Satie began working on the symphonic drama Socrate around 1917, a composition he hoped would be "white and pure like antiquity," according to The New Grove Dictionary of Music and Musicians. "The result was a creation in which his restricted means came into perfect focus and balance." It was not performed publicly until 1920. Two festivals of Satie's works were held that same year.

Work Foreshadowed Movie Soundtracks

As he entered his sixties, Satie grew increasingly eccentric. One of his last works was Musique d'ameublement, or "Furnishing Music." The painter Henri Matisse had coined the term to describe music that would make up the background of another artistic event, and therefore was to be regarded as utterly unimportant. Satie wrote some pieces that premiered at an art opening in March of 1920, and reportedly became unnerved that patrons paid attention to the music. Later such music would become commonplace in contemporary films. He also worked with painter Francis Picabia and filmmaker Rene Clair on a joint ballet/film project called Relache ("Theater closed"), which closed after one night.

A heavy drinker for much of his life, Satie suffered health problems and friends in Paris began looking after him.
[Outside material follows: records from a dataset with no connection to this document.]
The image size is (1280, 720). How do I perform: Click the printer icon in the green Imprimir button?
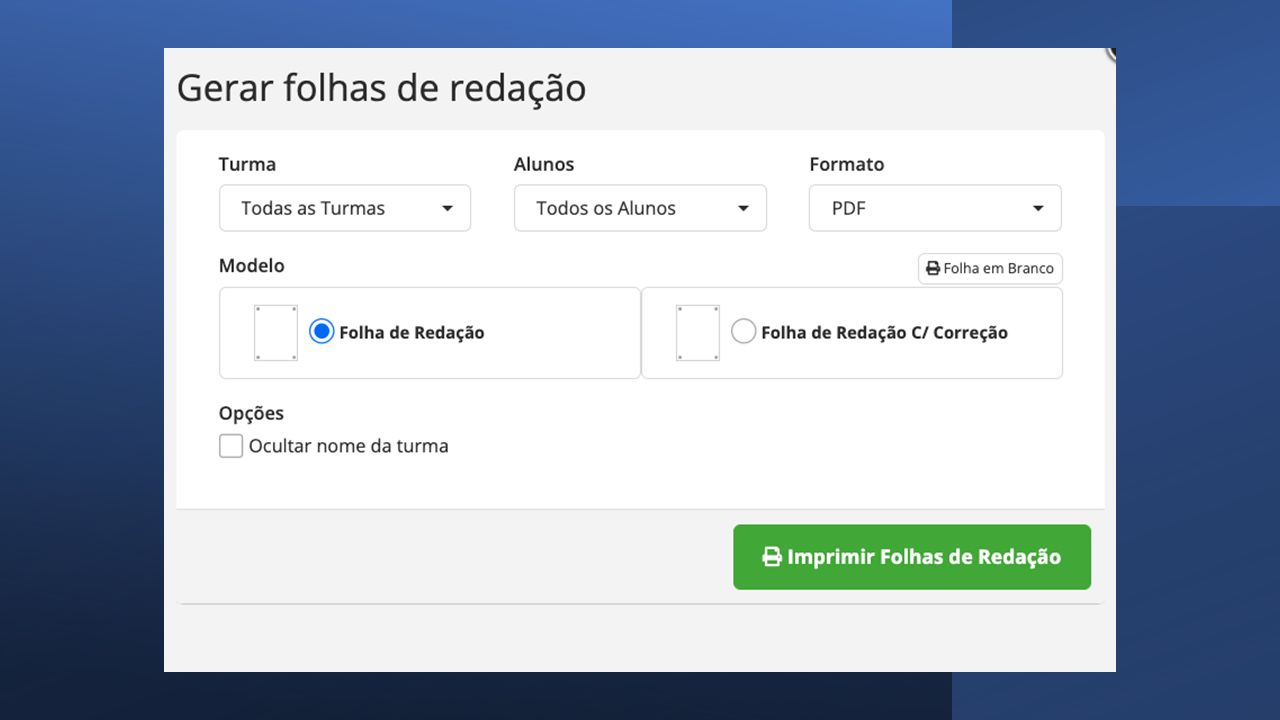click(x=772, y=557)
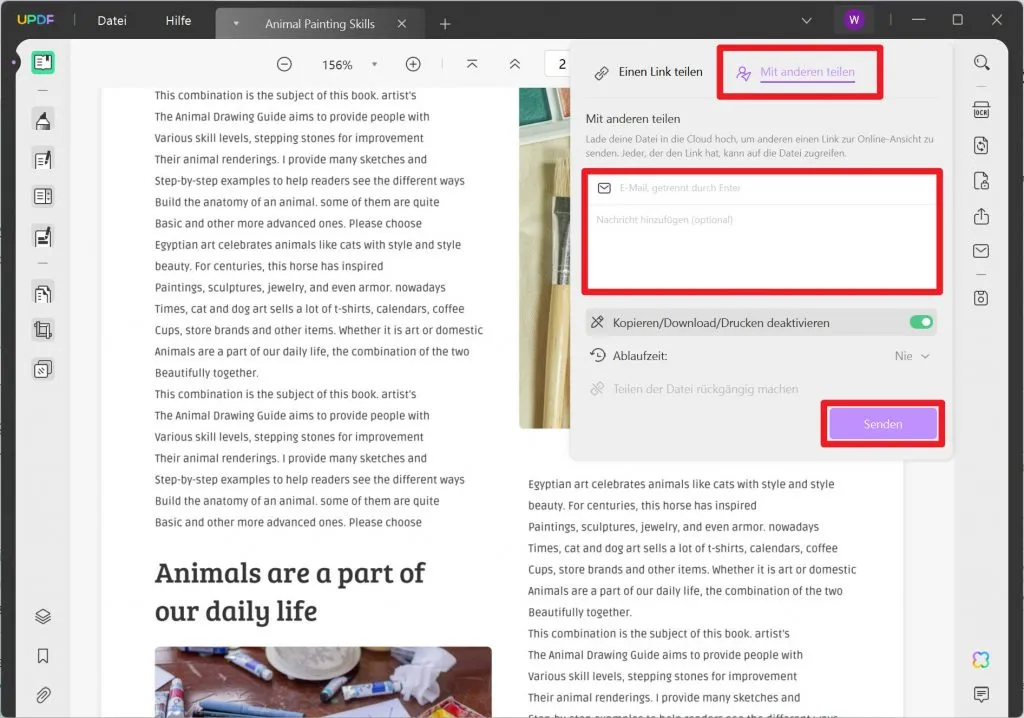Open the Datei menu
The width and height of the screenshot is (1024, 718).
pyautogui.click(x=110, y=20)
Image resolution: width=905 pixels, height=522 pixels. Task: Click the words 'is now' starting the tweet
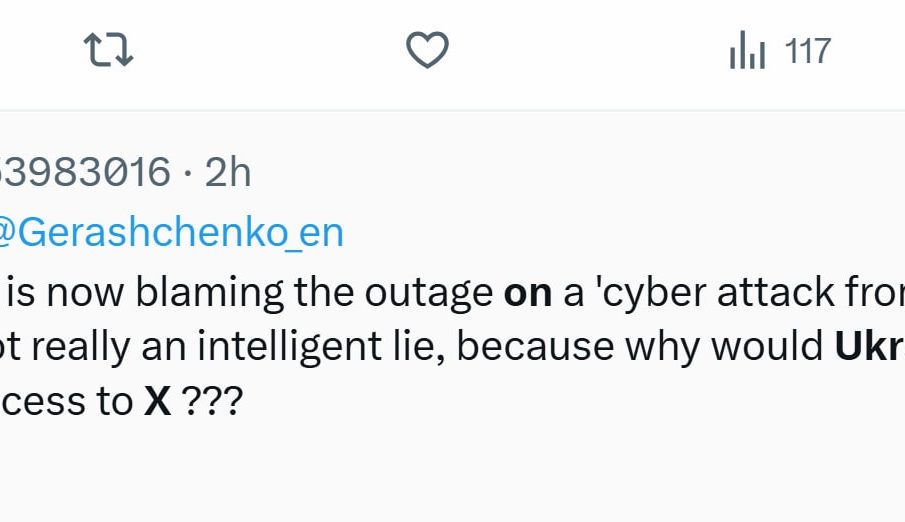coord(66,292)
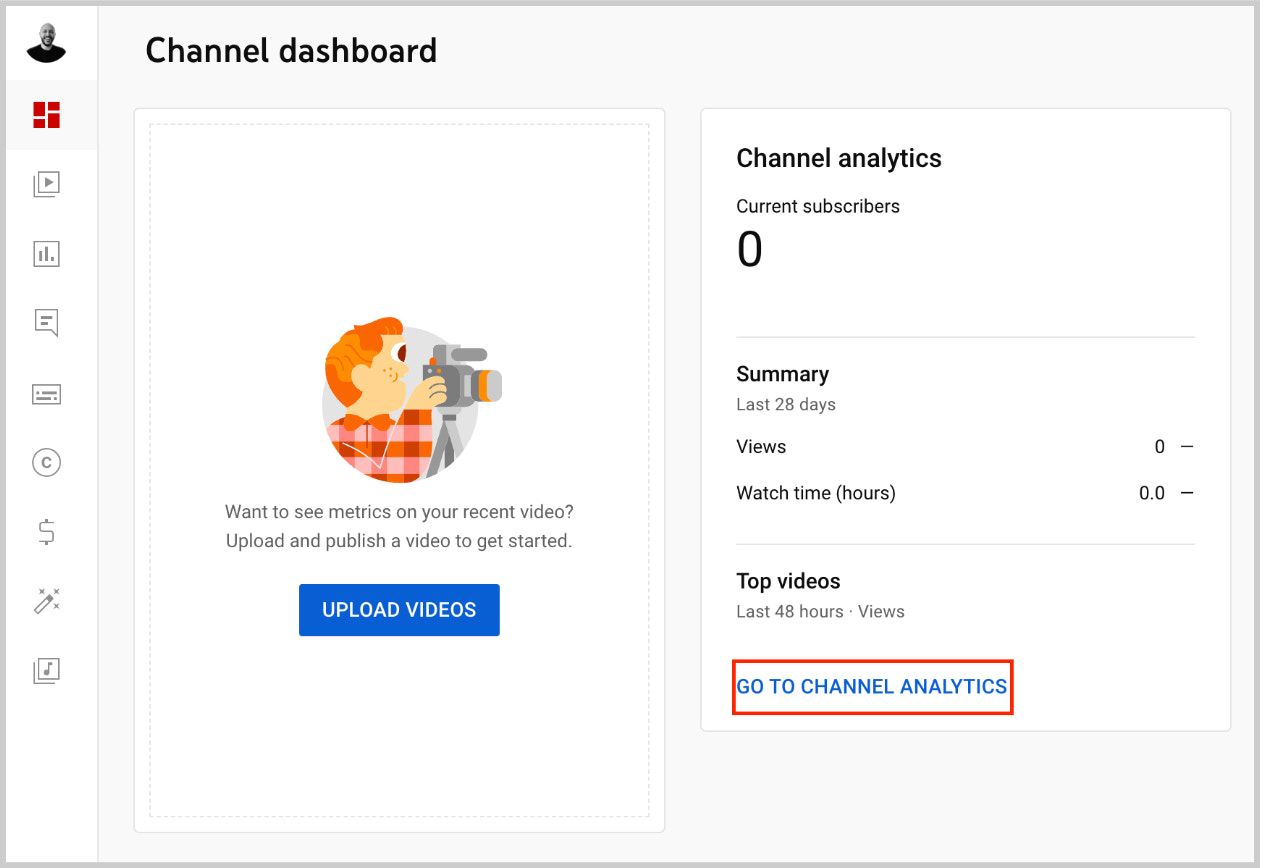Screen dimensions: 1266x868
Task: Click the Channel dashboard page title
Action: pyautogui.click(x=291, y=50)
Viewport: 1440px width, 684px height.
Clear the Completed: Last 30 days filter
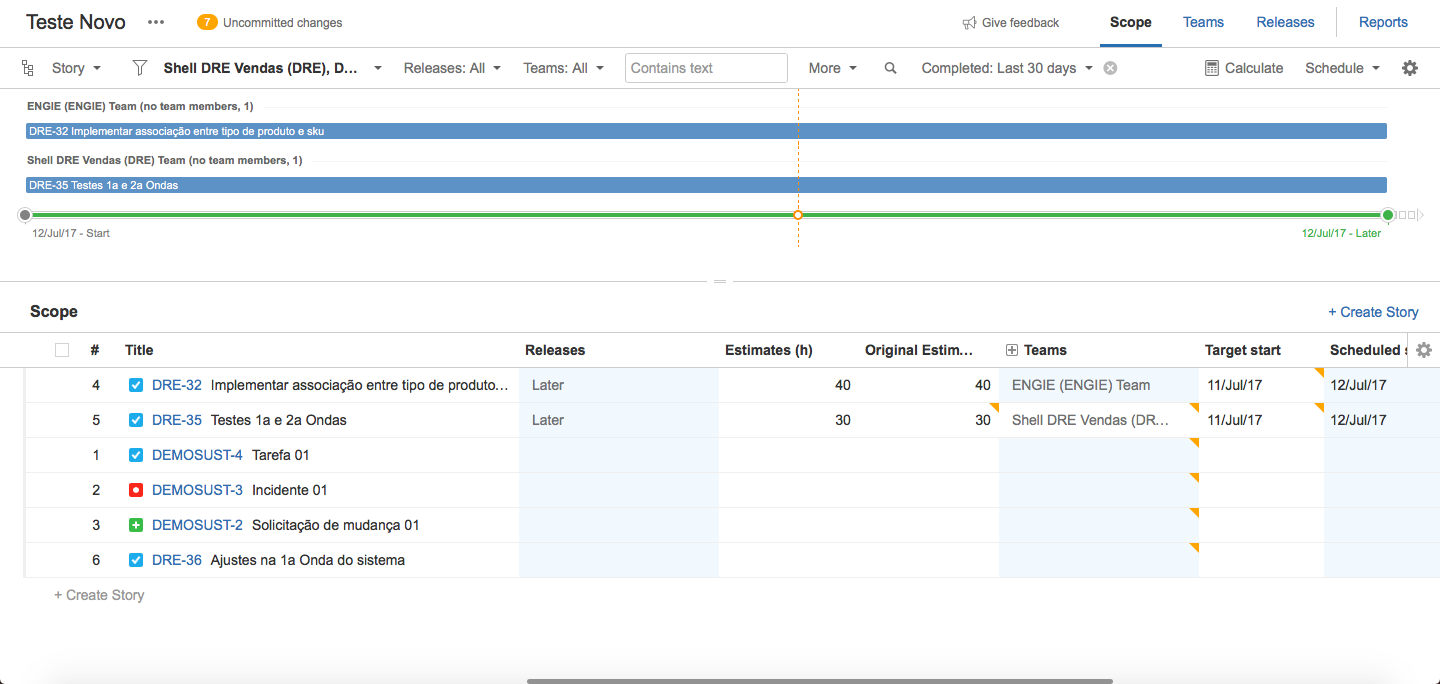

He died on the first day of July in Paris in 1925 of sclerosis of the liver. No one had seen his Arceuil apartment since he had moved there in 1898. After his death his friend Milhaud found that it contained nothing more than a bed, chair, table, and piano whose pedals had to be pulled by string.

Only in the mid-twentieth century, several decades after his death, did Satie's works begin to attract serious scrutiny. Vexations was periodically resurrected, and a solo pianist once tried to play it in its entirety, but stopped after fifteen hours, the result of recurring hallucinations. On its centenary in honor of Satie's birth, it was again performed in New York City by a team of pianists. Alex Ross reviewed the performance for the New York Times and wrote that "the imposed repetition has the virtue of focusing attention on the revolutionary nature of this music, its defiance of harmonic order.... Sketchy, diminished chords alternate in hypnotic succession, with brief melodic shapes drifting through the upper lines and a chaconnelike theme churning in the bass."

by Carol Brennan

Erik Satie's Career

Composed 84 musical works between 1885 and 1924; first piano works, Valse-Balletand Fantaisie-Valse,published, 1885; worked as a music-hall pianist, 1890s; major compositions include Ogives, 1886; Trois Gymnopdies, 1887; Trois Sarabandes, 1887; Trois Gnossiennes, 1889-96; Vexations, 1894; wrote first ballet, Parade, with Jean Cocteau and Pablo Picasso, 1917.